I’ve been failing rather a lot lately. Or so I tell myself, in that nasty scolding tone that all-too-often characterises my internal dialogue. And that voice is especially loud when it comes to my writing. I’m not meeting goals, not applying myself, not disciplined enough, not planning properly, not proactive in trying to build or maintain a brand, a profile… You get the picture.
It doesn’t actually help when I remind myself of just how productive I can be. From 1987 to 1997, I had 8 children’s books published. And from 2004, another 5 published, with a further 2 novels unpublished. Between those two very active periods, however, there were 7 years of little creative writing and no publishing. (I must add that they were years during which I had a baby and completed a post-graduate diploma in children’s literature and moved our family to help my parents age in their own home. Busy? Very!)
For the past 15 years I haven’t had a break from major writing projects. When, at the end of 2017, the children’s book I’d been working on for a couple of years didn’t come off (I’ve tried to use another word for ‘failure’!) I thought that a break of six months…or even a year…would do me good. Then I could re-launch. But, disappointingly, none of the three projects I’ve been working on have taken off. Thus the hectoring tone of my self talk. Just get over yourself, and get on with it, woman!
Am I a failure? Have I failed? No, of course not – and yes, absolutely. My Verity Sparks books did unexpectedly well…but the final book is now out of print, so I guess that’s the end of Verity. My adult novel How Bright Are All Things Here didn’t sell well at all – but I love the story and the character of Bliss; I’m so glad that I wrote it. My two unpublished books were a colossal waste of time and energy, but I learned an enormous amount from writing them.
Perhaps I’m due for a break. Perhaps I should give myself a break, too, from my own self-imposed expectations? After reading How to Fail, I think – not perhaps – definitely.

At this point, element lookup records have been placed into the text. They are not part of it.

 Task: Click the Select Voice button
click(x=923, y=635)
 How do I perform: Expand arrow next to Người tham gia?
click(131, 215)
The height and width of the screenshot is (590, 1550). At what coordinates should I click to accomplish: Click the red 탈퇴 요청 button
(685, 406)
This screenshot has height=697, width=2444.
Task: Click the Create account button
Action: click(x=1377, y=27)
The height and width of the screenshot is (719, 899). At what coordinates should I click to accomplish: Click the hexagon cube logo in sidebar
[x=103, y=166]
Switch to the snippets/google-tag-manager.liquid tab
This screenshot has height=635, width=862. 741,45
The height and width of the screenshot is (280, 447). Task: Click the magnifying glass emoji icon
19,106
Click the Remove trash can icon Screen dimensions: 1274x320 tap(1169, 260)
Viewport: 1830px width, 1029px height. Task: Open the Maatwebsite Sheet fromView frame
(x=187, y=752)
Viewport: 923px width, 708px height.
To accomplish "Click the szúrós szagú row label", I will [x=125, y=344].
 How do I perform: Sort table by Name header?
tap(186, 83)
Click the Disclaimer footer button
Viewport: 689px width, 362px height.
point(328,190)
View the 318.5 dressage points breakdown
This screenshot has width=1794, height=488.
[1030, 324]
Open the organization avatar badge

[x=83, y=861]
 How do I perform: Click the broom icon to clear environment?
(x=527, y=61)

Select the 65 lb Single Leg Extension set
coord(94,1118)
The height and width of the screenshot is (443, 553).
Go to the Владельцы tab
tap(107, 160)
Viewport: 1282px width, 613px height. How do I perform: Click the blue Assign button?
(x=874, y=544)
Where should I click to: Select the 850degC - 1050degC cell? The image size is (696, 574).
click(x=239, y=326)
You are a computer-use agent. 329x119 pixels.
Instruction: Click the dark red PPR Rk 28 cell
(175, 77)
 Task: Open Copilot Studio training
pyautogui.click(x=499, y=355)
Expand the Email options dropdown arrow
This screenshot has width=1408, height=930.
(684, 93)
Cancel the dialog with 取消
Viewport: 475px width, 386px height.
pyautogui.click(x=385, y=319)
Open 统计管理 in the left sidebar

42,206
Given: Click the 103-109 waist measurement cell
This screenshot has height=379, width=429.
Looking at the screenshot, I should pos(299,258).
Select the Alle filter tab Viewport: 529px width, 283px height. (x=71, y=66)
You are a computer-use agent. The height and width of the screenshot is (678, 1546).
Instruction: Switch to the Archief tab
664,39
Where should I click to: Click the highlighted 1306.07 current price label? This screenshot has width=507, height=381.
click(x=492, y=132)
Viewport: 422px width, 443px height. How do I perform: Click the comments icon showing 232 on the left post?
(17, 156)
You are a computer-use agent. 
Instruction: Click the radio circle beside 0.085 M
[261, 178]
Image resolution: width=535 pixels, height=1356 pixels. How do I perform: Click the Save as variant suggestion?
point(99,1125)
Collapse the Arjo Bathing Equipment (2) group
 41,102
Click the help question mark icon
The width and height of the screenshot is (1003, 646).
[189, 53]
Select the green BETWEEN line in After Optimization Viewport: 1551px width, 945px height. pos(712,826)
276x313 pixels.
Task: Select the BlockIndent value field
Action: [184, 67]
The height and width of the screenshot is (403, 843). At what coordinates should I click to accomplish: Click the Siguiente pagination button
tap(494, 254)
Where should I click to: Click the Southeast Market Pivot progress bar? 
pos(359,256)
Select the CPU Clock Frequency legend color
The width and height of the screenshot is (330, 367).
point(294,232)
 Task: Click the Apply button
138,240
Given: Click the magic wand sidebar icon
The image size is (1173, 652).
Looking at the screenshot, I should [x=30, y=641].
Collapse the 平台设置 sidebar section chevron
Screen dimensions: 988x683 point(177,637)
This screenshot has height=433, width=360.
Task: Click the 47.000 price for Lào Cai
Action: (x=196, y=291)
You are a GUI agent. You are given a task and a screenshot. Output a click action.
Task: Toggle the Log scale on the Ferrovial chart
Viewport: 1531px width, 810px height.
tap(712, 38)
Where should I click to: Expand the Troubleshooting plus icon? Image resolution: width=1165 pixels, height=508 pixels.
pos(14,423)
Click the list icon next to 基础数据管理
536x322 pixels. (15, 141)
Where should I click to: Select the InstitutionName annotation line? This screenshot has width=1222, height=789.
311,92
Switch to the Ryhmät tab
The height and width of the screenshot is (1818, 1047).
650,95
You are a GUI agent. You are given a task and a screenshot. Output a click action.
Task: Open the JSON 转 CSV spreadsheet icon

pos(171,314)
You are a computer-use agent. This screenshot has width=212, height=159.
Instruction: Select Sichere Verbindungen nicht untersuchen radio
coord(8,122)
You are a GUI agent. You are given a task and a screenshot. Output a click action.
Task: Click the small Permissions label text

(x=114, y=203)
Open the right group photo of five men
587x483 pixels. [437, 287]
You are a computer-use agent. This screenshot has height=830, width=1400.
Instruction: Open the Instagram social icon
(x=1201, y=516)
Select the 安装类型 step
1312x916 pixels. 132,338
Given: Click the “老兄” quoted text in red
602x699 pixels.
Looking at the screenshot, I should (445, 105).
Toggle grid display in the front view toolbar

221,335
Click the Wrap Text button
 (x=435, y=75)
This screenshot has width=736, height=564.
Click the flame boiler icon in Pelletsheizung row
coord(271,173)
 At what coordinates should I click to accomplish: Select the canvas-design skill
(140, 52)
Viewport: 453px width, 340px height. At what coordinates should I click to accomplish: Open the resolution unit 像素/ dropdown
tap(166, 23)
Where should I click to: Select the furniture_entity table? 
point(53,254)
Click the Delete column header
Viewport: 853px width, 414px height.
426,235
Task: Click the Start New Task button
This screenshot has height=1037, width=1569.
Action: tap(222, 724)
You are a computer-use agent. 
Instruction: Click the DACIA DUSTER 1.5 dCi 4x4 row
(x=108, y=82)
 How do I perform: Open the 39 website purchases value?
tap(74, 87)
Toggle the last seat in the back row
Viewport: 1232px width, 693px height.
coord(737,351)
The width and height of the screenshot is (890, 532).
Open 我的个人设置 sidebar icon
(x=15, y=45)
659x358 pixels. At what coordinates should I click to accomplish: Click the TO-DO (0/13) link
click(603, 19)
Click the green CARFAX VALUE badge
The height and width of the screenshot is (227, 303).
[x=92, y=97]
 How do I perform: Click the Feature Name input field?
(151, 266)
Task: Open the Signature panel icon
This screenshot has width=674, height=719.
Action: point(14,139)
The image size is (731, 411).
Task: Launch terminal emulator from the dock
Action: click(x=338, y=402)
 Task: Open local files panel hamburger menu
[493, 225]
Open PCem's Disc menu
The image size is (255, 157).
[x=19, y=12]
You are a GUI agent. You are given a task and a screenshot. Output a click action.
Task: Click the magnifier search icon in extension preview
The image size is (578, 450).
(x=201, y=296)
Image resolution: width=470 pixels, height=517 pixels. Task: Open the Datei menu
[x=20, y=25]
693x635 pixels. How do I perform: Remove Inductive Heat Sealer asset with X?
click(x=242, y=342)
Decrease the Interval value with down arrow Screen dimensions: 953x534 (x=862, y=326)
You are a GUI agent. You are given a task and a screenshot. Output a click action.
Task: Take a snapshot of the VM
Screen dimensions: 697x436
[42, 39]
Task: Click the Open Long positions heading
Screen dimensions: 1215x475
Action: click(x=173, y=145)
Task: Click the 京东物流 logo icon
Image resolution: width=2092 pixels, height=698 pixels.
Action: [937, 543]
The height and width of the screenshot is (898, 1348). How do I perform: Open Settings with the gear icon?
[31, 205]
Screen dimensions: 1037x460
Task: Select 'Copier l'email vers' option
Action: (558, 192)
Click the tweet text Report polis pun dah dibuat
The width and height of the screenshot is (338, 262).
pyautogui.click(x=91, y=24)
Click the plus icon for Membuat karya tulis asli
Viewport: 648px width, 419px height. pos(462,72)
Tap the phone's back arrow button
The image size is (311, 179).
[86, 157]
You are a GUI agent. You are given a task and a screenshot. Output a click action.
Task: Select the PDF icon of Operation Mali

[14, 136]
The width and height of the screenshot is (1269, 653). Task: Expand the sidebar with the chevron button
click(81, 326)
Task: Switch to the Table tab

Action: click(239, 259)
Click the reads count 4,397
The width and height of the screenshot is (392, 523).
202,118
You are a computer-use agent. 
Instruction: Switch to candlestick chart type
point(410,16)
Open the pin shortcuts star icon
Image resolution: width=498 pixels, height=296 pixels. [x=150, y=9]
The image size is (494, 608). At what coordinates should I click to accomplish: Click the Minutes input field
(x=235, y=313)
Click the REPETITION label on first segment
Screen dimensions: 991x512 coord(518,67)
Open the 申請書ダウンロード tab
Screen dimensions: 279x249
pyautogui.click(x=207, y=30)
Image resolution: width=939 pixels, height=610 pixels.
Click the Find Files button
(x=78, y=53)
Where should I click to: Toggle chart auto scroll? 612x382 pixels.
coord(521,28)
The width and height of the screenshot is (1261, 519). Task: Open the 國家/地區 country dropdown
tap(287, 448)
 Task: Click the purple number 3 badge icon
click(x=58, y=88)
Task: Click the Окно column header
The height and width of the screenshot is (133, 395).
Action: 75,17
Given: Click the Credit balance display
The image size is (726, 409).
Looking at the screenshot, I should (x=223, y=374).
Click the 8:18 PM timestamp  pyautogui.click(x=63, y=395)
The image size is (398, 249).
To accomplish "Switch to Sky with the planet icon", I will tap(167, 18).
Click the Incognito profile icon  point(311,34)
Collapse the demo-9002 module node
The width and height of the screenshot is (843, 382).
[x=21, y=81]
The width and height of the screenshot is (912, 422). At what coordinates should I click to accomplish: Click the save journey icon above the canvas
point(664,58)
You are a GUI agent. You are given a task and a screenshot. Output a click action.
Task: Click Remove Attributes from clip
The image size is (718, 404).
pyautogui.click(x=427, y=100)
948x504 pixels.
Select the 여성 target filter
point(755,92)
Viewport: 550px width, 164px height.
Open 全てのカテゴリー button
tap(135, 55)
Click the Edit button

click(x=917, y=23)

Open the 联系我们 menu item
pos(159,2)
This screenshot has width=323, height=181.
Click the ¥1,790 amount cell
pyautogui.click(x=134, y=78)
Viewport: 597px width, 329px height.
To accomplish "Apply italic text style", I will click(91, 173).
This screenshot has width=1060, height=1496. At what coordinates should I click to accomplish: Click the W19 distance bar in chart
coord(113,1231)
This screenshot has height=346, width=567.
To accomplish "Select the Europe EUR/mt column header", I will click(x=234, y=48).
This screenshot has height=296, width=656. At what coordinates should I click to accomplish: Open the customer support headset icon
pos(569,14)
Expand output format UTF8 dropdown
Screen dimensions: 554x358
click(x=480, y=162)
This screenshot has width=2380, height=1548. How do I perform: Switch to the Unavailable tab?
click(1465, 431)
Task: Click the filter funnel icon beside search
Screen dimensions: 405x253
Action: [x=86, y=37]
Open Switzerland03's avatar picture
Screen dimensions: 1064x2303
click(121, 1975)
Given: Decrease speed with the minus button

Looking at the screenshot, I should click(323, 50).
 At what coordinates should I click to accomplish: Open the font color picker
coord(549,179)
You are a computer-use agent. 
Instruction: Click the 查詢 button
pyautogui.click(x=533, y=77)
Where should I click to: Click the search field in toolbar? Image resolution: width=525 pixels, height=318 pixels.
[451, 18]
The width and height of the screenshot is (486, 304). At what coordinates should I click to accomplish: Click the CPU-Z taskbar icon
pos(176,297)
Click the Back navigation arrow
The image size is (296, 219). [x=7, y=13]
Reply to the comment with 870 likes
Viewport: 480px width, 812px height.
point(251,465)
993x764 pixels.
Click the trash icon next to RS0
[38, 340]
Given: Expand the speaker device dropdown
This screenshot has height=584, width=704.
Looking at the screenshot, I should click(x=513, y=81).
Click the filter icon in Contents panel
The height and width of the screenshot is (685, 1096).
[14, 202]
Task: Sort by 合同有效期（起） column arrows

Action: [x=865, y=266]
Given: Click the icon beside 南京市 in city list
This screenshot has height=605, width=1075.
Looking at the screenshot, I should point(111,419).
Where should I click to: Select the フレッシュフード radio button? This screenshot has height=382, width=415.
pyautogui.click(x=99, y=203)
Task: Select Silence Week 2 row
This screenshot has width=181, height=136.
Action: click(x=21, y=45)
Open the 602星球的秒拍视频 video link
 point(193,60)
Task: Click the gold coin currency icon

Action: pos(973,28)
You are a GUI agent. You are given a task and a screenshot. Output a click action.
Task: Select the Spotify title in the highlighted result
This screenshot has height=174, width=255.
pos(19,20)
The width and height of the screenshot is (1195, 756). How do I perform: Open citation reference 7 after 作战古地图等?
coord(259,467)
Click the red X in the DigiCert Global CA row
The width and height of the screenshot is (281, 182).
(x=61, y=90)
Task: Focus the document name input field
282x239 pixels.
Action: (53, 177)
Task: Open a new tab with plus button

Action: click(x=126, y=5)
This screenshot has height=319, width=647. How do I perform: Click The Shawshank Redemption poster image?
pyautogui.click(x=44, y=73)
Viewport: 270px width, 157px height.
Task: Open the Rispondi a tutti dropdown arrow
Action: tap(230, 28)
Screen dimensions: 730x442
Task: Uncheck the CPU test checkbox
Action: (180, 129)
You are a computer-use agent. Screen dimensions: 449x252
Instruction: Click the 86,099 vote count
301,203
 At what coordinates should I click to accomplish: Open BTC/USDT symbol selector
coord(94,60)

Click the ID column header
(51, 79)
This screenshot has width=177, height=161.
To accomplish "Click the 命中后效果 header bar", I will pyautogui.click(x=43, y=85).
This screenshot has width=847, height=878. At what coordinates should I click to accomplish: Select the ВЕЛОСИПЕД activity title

How to Fail by Elizabeth Day is a lovely, funny, wise reminder that things go wrong all the time. She takes a range of ‘failures’ – from the heart-tearing loss of her dream to have a child, to the laugh-out-loud attempt to live like Gwyneth Paltrow for a week – and shows us that without failure, none of us would learn, grow or thrive.
These are wise words, Susan. I think it pays to examine that notion of ‘failure’ more closely — what are our intentions in the first place? If we decide that we just want commercial success, we are almost bound to fail, because huge money in this business is so rare (and so rarely goes to the most deserving :)) Maybe we have to redefine what ‘success’ means: learning and growing, making connections, achieving a personal goal in our writing (even if other people don’t appreciate it!). A ‘successful’ life is not the same thing as a fulfilling life.
Thank you Kate – wise and encouraging words in return. Really wondering if I am “a writer” when I’m not actually writing!